How to get your leadership team to agree to be media trained

cedric voigt Cedric Voigt - 15th Apr, 2022

We have all seen the sort of car crash interviews that make us grip the sides of the chair and wince in vicarious horror and embarrassment. These usually occur when either the wrong person has been put up as a spokesperson, the interviewer is pushing a line of enquiry for which the interviewee has no answer, or the interviewee is so nervous they either freeze or start behaving oddly. Most CEOs will have been media trained but in our view, there are enormous benefits to getting your whole leadership team to agree to be media trained.

1. Additional skills

Media training does not involve simply being told not to look down the lens of the camera or pause too often. Good media coaching should cover not just what to say to the media but also how to say it, which in turn should help your team hone a variety of different skills, from public speaking to body language and controlling nerves. These skills have huge benefits in all kinds of environments from job interviews to presentations and networking. In our view media training for executives should be part of their personal development plan, and in our experience, the executive team members themselves are keen to have the training if it’s offered.

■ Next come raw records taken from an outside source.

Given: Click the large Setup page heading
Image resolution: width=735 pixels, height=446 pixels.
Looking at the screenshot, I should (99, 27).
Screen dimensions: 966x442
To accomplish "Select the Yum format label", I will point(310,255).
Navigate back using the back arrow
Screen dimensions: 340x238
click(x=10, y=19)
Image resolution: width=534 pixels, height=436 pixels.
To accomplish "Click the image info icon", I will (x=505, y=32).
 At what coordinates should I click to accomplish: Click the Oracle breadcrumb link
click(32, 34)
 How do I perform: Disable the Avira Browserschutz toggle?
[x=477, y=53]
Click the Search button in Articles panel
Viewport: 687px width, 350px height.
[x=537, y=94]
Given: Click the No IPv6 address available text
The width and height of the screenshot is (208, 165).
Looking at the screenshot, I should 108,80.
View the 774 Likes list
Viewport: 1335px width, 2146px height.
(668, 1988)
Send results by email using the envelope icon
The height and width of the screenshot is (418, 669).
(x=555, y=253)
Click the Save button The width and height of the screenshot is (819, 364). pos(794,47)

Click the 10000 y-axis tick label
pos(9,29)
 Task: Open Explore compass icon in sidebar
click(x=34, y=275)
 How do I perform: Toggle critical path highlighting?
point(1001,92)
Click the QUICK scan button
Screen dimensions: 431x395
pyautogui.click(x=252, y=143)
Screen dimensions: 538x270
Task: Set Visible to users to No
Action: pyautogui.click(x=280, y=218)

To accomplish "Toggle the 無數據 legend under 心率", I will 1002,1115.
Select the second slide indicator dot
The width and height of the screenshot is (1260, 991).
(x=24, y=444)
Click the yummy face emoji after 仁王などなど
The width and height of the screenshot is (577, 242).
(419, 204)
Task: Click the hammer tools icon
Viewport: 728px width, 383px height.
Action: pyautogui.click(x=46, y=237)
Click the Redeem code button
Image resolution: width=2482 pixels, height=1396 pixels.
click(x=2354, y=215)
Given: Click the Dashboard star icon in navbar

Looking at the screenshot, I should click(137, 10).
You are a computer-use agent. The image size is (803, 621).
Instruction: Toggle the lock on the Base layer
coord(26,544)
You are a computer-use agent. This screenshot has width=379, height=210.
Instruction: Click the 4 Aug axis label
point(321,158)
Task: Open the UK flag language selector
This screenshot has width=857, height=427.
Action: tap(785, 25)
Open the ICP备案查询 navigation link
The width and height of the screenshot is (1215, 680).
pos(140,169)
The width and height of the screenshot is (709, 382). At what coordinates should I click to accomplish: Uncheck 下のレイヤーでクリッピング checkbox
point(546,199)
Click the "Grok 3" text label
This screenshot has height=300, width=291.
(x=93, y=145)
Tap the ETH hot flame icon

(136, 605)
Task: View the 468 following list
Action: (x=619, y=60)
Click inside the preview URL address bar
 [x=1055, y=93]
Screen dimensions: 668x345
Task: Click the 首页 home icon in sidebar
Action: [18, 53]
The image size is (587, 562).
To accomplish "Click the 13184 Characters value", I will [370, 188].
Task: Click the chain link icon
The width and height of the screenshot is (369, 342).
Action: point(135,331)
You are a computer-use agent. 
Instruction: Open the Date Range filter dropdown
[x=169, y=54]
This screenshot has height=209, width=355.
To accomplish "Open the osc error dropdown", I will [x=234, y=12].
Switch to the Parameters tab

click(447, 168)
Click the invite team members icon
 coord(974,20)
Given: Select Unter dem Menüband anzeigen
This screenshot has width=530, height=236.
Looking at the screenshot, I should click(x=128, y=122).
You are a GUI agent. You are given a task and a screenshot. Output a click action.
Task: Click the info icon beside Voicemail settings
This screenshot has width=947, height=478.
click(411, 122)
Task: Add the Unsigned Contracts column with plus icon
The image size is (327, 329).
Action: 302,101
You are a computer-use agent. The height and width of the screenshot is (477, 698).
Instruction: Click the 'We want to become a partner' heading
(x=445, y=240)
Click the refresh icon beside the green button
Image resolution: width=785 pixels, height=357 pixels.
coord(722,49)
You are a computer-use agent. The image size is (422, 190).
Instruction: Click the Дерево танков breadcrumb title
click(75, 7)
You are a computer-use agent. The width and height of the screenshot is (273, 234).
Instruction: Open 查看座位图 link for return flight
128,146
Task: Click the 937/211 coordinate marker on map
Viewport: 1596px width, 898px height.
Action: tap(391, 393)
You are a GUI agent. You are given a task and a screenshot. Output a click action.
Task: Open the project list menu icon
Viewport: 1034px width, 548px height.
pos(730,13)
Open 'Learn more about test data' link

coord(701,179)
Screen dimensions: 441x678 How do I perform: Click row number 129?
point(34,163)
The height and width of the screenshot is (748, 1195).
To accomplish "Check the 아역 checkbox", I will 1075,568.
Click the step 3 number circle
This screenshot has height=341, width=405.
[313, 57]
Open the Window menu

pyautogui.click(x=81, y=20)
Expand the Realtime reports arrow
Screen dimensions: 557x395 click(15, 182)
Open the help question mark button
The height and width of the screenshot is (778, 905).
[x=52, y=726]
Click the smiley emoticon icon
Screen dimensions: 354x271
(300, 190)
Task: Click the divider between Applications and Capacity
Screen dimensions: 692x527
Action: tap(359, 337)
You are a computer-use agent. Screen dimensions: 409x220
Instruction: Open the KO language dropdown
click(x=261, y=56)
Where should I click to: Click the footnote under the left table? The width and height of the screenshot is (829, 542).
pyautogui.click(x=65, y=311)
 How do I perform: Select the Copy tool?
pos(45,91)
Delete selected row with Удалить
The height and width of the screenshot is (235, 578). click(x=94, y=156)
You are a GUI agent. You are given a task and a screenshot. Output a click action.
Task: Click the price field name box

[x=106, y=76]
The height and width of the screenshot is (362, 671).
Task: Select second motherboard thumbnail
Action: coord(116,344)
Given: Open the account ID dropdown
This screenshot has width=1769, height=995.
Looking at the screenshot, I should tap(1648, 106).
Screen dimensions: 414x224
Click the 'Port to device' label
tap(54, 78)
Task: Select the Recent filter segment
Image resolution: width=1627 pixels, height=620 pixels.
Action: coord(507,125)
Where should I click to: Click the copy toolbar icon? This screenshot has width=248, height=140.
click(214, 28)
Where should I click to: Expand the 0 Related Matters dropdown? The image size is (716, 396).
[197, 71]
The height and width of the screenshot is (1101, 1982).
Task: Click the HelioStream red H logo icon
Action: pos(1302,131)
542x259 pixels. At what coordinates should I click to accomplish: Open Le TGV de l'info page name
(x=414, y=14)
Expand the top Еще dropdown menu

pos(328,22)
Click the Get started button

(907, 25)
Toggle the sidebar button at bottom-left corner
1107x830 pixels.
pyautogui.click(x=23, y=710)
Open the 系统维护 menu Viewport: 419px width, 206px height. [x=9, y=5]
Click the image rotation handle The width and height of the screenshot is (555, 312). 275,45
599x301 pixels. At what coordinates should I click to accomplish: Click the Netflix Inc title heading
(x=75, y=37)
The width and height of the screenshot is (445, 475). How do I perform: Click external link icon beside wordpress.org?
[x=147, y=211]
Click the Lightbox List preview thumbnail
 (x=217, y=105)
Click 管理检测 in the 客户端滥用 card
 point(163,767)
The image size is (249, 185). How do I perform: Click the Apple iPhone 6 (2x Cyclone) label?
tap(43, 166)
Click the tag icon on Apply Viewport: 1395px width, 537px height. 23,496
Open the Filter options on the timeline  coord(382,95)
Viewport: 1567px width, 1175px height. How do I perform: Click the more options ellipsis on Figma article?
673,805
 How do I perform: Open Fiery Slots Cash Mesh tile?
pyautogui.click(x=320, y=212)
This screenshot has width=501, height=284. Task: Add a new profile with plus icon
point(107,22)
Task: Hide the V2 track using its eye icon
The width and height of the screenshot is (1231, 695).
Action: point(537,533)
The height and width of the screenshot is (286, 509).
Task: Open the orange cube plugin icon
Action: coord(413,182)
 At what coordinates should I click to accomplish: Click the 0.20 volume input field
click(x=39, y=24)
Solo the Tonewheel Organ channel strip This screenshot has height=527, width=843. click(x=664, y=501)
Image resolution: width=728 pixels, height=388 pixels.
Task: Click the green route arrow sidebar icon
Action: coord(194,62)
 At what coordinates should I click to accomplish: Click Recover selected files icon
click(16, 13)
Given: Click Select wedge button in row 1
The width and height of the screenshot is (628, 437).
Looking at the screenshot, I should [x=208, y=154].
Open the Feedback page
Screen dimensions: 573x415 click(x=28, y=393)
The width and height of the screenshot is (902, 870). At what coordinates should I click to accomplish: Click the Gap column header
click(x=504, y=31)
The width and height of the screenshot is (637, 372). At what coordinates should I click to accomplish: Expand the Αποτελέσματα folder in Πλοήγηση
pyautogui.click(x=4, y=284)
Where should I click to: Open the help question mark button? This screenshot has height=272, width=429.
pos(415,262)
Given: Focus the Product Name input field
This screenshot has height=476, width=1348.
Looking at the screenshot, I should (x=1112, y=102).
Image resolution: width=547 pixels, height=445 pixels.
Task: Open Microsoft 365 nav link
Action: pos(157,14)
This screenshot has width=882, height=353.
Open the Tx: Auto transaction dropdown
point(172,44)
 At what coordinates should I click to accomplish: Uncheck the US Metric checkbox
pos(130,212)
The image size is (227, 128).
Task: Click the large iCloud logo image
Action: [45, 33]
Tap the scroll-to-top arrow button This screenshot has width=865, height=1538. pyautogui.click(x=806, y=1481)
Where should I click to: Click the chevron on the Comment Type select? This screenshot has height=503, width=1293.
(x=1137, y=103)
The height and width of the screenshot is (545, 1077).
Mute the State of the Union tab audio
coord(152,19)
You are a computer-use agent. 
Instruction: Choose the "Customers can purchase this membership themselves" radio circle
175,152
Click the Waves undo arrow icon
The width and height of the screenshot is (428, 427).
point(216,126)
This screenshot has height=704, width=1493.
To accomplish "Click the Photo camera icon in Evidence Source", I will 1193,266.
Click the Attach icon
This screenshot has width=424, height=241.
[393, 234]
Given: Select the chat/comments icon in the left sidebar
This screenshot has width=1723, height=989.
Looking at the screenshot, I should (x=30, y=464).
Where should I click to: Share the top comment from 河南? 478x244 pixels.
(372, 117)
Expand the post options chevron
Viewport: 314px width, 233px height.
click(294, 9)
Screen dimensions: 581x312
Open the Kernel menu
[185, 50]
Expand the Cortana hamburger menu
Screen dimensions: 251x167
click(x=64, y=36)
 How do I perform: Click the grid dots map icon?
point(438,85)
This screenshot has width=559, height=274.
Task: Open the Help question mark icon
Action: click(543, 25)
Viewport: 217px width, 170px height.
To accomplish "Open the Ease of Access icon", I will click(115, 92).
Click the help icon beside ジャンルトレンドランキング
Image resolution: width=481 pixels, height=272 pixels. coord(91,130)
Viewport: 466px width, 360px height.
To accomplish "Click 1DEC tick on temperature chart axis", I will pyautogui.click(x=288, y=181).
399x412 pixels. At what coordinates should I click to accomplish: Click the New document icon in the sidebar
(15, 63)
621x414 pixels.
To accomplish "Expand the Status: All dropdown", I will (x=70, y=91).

2. Defining your key messages

If you ask any media coach who has provided media or presentation coaching for executives, they will confirm that each member of the executive team will answer a question like “tell us a little bit about what your company does” slightly differently. This isn’t a problem per se, but it does become a very large problem when the answers differ wildly between team members. Part of media training 101 is to identify the key messages that your executive is going to focus on; the messages they want their audience to hear and retain. Drafting these, getting them signed off and using them as the basis when delivering media training to the entire team means everyone has the same script and you minimise the chances of anyone going rogue when they’re faced with a live mic.

3. Why not just the CEO?

As we stated earlier CEO media training is common, but in our experience restricting media training to the CEO only is a bit of a gamble. What if you move into a crisis comms situation and the crisis involves the CEO themselves? Someone else is going to have to do the talking. What if there is an incident which is picked up for real time coverage and other members of staff are interviewed on the spot? Crises don’t hang around for the appropriate member of staff to be available. By training the entire leadership team you can feel reassured that whatever the circumstances you’ve got someone there who understands the key messages and will represent your organisation in a suitable light.

4. Untapped potential

Very often in media training the trainer will discover a dark horse, someone who appears introverted or shy or is in a back-room role but blossoms in front of the camera or mic. Suddenly, the CEO is looking at them in a new light and working out how to maximise their talent in presentations. Everybody wins in that situation and that person would have continued unsung had they not had the training. You’re only going to find out if you’ve got a potential TED Talk-er lurking in your senior management team if you give them all a try-out.

5. Uncovering issues

One of the aspects of media training that does not get mentioned often is its ability to highlight problems in the key messaging or the marketing collateral. If everyone in a senior leadership team struggles to explain a certain aspect of the business or fails to sound convinced by it themselves then that highlights a lack of clarity in the comms that needs addressing. Media training will also show up out of date marketing collateral or key messaging that no longer feels ‘right’. It’s a simple fix by the comms team but failing to address it can lead to people going off script in their messaging.

So, we hope we’ve convinced you, and your executive team, that you need media training. It’s a small outlay but if you don’t do it, the cost to your organisation can be immeasurable.